Here are a few immediate reflections:
Montgomery lives in infamy as a hub where the horrors of the slave trade thrived and the ugliest of segregation prospered. Today, the streets are filled with markers and museums telling that story, a credit to the city in and of itself.
At the Legacy Museum, I meandered broken-hearted and teary through exhibits tracing the progression of racial violence that began with slavery and then continued on in the practice of convict leasing and then morphed into Jim Crow segregation and then evolved into the practice of mass incarceration that persists today. Part of the experience is that no matter where one stands in that space, one can hear voices raised up in song, reminding us that music is one of the deepest and most powerful forms of organized spiritual resistance and survival.
The Memorial for Peace and Justice is an extraordinary memorial for the 4,075 documented victims of mob lynchings from 1877 to 1950. Eight hundred and five casket sized steel pillars stand or hang, engraved with the names (when known) of victims from the 805 counties in twelve southern states in which known lynching crimes took place.
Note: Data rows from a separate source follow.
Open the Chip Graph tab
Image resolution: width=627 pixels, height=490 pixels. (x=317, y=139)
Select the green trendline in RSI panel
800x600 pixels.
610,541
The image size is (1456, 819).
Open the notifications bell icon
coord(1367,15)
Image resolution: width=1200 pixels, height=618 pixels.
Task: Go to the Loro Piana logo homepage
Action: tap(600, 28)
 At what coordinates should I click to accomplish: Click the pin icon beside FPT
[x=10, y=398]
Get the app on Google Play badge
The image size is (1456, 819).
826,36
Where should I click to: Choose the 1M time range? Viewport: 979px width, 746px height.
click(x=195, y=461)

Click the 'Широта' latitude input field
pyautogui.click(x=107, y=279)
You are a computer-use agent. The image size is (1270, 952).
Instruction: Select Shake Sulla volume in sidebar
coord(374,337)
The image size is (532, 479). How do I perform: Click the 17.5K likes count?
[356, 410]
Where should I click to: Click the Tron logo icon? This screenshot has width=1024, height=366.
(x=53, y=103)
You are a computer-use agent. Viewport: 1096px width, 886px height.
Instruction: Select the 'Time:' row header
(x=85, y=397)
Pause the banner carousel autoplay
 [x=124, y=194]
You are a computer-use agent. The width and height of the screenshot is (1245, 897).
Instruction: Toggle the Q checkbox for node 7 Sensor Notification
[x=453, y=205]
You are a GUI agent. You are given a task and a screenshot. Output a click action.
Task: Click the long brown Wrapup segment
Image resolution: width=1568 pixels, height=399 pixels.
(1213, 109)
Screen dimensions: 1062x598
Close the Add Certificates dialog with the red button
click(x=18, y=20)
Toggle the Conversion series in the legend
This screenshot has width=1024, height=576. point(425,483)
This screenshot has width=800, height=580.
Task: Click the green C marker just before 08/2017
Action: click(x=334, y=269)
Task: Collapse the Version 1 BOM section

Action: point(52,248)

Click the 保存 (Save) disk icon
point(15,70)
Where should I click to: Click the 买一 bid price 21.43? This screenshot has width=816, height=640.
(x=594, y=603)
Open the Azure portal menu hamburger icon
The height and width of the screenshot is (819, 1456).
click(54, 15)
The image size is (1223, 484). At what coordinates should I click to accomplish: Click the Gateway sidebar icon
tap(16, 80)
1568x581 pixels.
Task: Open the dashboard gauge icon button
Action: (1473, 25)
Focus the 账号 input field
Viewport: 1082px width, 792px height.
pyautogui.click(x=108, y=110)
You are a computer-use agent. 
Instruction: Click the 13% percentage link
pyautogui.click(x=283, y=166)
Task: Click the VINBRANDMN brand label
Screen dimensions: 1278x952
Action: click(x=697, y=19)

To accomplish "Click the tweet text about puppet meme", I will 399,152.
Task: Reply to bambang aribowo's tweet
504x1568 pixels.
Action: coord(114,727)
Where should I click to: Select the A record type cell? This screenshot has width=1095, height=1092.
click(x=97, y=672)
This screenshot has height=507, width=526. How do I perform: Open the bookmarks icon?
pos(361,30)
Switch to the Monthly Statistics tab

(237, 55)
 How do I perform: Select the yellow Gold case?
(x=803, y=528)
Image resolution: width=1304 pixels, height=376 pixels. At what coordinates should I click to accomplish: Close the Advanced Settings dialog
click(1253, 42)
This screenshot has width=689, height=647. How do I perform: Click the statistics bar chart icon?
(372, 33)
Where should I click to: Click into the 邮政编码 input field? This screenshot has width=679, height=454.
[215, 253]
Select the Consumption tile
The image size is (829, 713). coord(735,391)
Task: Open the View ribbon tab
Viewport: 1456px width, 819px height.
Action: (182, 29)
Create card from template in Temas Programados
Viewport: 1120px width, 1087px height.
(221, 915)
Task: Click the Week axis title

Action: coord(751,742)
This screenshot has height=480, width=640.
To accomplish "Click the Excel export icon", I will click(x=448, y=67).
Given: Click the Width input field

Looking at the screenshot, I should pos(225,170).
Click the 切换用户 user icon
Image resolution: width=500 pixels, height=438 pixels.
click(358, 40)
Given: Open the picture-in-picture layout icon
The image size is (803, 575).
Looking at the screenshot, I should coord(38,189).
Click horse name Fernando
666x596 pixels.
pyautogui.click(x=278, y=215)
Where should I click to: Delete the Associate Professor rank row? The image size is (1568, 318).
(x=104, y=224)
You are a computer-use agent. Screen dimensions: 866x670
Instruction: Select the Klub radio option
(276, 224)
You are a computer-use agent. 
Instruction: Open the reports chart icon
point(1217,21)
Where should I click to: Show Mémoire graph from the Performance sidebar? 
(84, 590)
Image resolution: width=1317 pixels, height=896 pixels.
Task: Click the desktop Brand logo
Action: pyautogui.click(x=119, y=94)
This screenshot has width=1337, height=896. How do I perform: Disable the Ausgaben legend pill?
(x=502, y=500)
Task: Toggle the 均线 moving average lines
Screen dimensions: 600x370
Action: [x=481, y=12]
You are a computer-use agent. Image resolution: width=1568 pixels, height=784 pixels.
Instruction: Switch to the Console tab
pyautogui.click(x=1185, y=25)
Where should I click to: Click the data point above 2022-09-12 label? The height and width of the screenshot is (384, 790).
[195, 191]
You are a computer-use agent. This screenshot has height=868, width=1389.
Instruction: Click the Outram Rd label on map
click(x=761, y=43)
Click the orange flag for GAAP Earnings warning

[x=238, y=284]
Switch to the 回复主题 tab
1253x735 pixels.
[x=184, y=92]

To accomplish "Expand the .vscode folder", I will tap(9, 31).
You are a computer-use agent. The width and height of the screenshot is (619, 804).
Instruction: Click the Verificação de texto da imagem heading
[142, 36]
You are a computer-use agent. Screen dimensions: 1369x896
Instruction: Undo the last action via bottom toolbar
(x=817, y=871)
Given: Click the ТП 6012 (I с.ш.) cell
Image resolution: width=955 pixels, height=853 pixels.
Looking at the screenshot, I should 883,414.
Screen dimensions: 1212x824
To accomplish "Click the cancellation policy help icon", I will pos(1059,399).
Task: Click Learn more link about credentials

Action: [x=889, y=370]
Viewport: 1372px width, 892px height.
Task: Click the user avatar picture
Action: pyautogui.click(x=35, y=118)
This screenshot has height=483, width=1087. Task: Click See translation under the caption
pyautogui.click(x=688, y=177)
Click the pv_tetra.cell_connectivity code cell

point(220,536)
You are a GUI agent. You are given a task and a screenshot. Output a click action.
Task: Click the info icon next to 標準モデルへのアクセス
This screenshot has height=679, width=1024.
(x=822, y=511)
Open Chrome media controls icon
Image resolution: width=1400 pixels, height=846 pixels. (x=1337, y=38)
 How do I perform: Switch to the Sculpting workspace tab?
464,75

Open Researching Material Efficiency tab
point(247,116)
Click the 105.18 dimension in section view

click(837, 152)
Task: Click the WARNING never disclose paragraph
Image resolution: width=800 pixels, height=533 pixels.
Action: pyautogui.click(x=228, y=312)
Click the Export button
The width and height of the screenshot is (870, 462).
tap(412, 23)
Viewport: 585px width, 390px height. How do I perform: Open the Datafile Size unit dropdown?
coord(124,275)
Sadly, a pillar with the names of John Humphreys, Hezekiah Rankin and Bob Brackett, who were brutally lynched in Buncombe County stands among them. The sheer size and scope of this monument to people who were murdered for asking for a drink of water, leaving work without permission or looking at a white person, dispelled any notions I may have held previously that this form of gruesome racial terror was perpetrated on the fringe and out of public view. In most cases, the opposite was true. In fact, there were lynchings that were planned spectacles and drew as many as 15,000 onlookers.
Some of my fellow pilgrims are hard at work in our county fulfilling the Equal Justice Initiative’s larger vision for their monument: to engage communities in which lynchings took place in a process of education and racial reconciliation after which time they will send a duplicate pillar to them to remember this painful shared history. I hope that we in Buncombe County will rise to that challenge and aspiration.
As if by design, the Dexter Street Baptist Church, where Dr. Martin Luther King started his civil rights career alongside Rosa Parks with the bus boycotts, left a final, hopeful impression on me. I’ll not soon forget the enthusiastic hug with which the docent welcomed us at the door and then how she sang and preached her own King-inspired gospel about love and service to others. I couldn’t have agreed more when she said, “Love…is a way life.” Deep in my heart I must believe, we shall overcome…someday. We still have work to do.